Activity
Once the line containing "Task: Click the blue pen author badge icon" is found in the data below, repeat it and every later line exactly, leaving the pictures out.

━━━ Exercise input ━━━

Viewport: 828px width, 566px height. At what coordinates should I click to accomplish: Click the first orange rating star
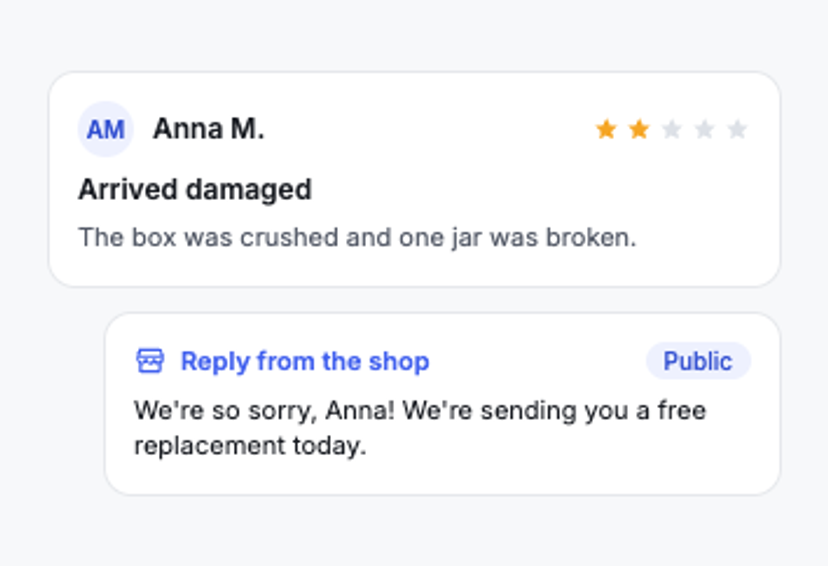pyautogui.click(x=606, y=129)
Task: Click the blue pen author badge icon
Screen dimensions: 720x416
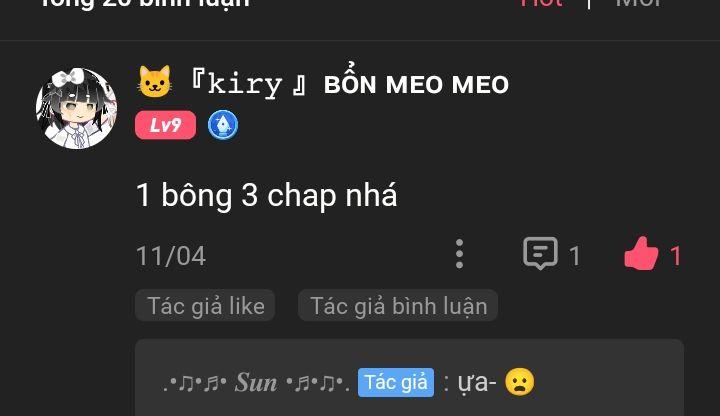Action: 223,125
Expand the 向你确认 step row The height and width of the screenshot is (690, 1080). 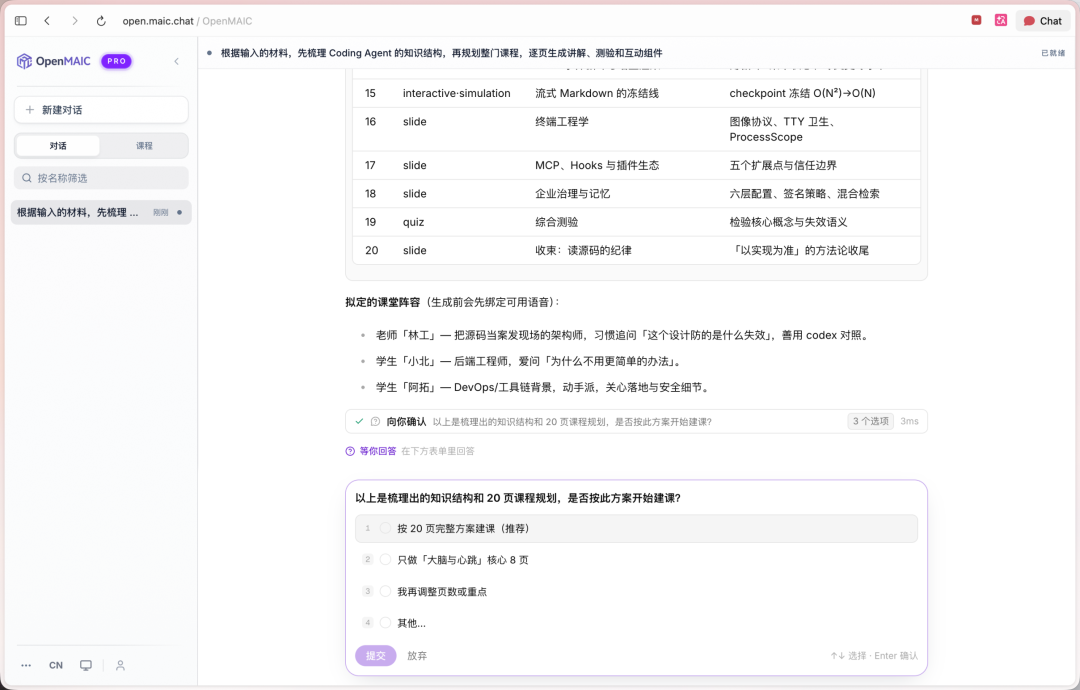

━━━

Response to the task
Task: Click the blue pen author badge icon
Screen dimensions: 720x416
Action: 223,125
Expand the 向你确认 step row The height and width of the screenshot is (690, 1080). 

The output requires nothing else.